What do you get by paying a realtor 3%? A 400k home does not require any more work than a 200k home, yet they receive 6k more in pay?

I believe a reator should be compensated for their time, and the value they bring to the table.

My thoughts on the subject...

Jacob said...

They need to do away with the commission based compensation for realtors.

Also they need to do away with allowing realtors to double end a sale. Whatever the commission / fee is, the seller and buyer agent each get half. If there is only one agent, that agent still gets half and the remaining half goes back to the seller.

I like the idea of both parties paying their own realtor. If I want to see a house, I pay a realtor $30-$50 to show it to me.

But the NAR won't change so they will die eventually. Just like people don't need travel agents anymore, eventually they won't need realtors.

Cause really, what does a realtor do? They fill out some forms, try to get me to use their loan broker and their home inspector so that they can get a kickback.

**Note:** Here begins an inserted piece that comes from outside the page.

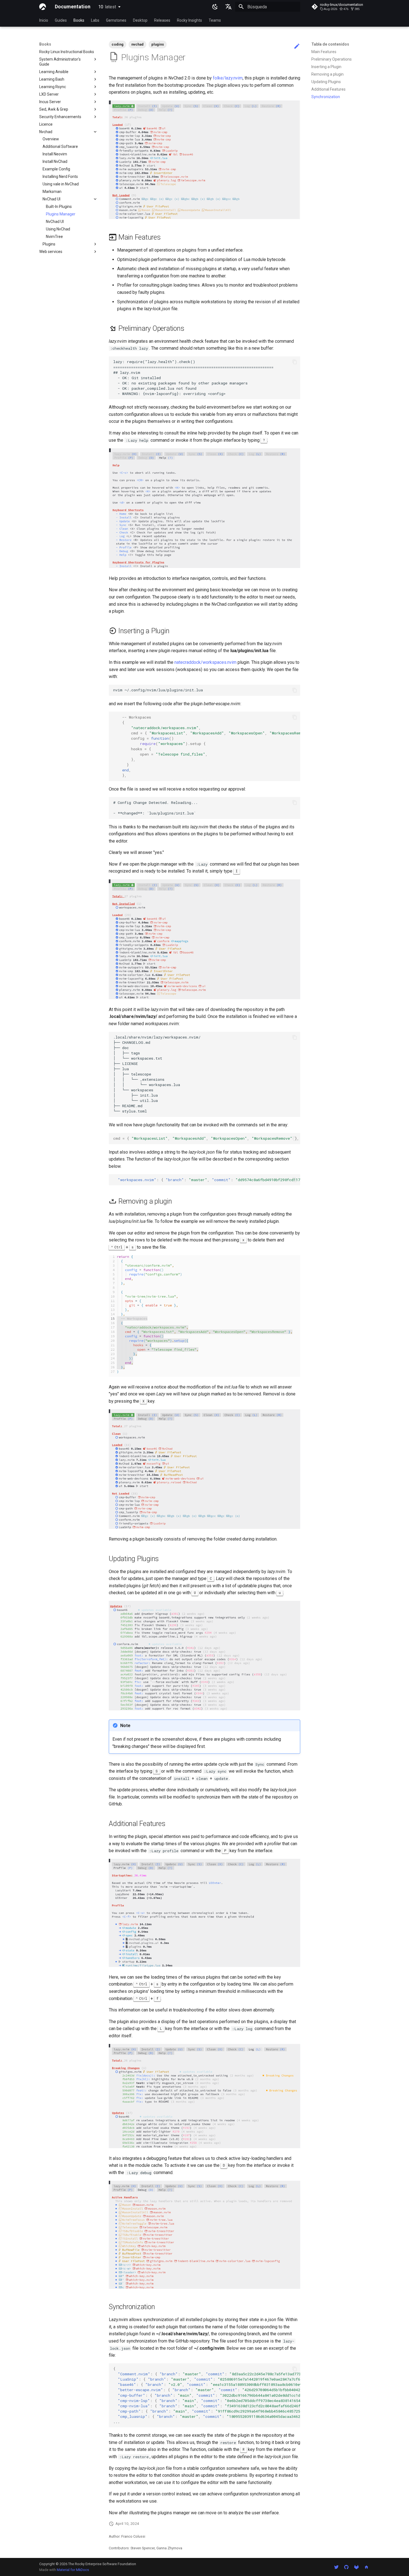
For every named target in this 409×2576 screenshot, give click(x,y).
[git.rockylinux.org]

On a $300k home I have to pay $18,000. Sure the seller pays it, but with the buyers money. I would much rather pay a lawyer $1000 to draw up the contract and put the other $17,000 towards lowering the price of the house.

J said...

I agree with Buying Time and Jacob, honest, hardworking real estate agents are hard to find and the system in which they work (even if they were honest ones) really works against buyers and sellers getting the most of our their money and is not capitalistic free trade in the sense that I think most Americans would want to operate in. That is, I am a buyer, I pay what you, the seller and I agree on and then I get the house and just have a lawyer draw up all the contracts and technical aspects. For house inspections, appraisals, and other requirements, etc. there is no reason why I as the buyer or you as the seller wouldn't just hire these professional on a fee for service basis without going through a real estate agent who gets a kickback for referring clients to them. That's the right way to go about real estate transactions/trades. The current system only benefit the real estate industry, lining their pockets, at the cost of the average home buyer and the average home seller in America and ultimately, the whole of common people/middle class working families.

Someone referred me to these insightful pages, worth reading.

RV6Flyer said...

"I like the idea of both parties paying their own realtor. If I want to see a house, I pay a realtor $30-$50 to show it to me."

While this make sense to normal people like you and me, the rest of the fools can't get past paying for a service. If they do not physically pay for it, then they go on like they really are getting something for free.

Realtors should get a retainer and work from that. They should be trusted advisors, like an attorney or CPA. Perhaps paying by the hour will show who is worth their salt and who is not.

Or, this is they way I do it. Represent yourself, lower the purchase price by 2.5% (this really pissed the seller's agent off as she thought she could get take the buyers agent's portion as well), then take a real estate attorney out to dinner to review the offer.

I have tried to use buyers agents, but in all cases but one, found they are totaly useless. One agent did do a great job at not letting us get emotional and over bid on a house. She said this is what it is worth, if the seller does not come down, walk away. Not oftern seen in their breed.